§ **INSTRUCTIONS FOR THE TASK**: Give only the number of lines in the records that include the string "value".

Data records
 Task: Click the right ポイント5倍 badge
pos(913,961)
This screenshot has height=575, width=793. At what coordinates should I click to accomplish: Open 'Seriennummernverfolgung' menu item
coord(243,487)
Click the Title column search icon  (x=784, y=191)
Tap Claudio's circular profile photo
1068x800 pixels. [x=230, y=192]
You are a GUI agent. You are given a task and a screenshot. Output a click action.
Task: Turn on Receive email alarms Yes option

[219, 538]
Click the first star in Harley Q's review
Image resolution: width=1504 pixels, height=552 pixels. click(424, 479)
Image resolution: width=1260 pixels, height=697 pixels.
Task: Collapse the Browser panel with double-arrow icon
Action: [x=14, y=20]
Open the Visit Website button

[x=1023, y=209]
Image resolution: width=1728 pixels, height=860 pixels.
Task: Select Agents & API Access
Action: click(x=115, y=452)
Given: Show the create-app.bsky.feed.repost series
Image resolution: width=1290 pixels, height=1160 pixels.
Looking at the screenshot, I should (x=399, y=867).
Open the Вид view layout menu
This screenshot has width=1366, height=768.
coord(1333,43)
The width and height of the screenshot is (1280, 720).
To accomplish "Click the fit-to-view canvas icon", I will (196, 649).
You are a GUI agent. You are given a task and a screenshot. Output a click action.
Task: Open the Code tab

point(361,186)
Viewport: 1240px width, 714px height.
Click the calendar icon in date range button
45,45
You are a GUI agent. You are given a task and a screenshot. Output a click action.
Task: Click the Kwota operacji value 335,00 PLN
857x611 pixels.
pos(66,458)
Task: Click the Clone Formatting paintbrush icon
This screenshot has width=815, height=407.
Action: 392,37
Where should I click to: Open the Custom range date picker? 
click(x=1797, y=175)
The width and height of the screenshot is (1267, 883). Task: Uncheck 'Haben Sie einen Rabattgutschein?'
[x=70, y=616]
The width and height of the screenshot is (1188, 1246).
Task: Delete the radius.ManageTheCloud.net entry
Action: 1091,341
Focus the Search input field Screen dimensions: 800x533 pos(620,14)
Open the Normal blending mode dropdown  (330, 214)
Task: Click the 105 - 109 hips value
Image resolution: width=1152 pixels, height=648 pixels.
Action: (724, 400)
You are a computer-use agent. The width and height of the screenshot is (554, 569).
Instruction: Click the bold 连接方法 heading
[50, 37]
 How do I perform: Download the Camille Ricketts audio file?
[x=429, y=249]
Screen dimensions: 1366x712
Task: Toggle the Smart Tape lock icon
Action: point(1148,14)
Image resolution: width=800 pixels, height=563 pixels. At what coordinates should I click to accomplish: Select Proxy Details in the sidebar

§ **ANSWER TO THE PROBLEM**: 2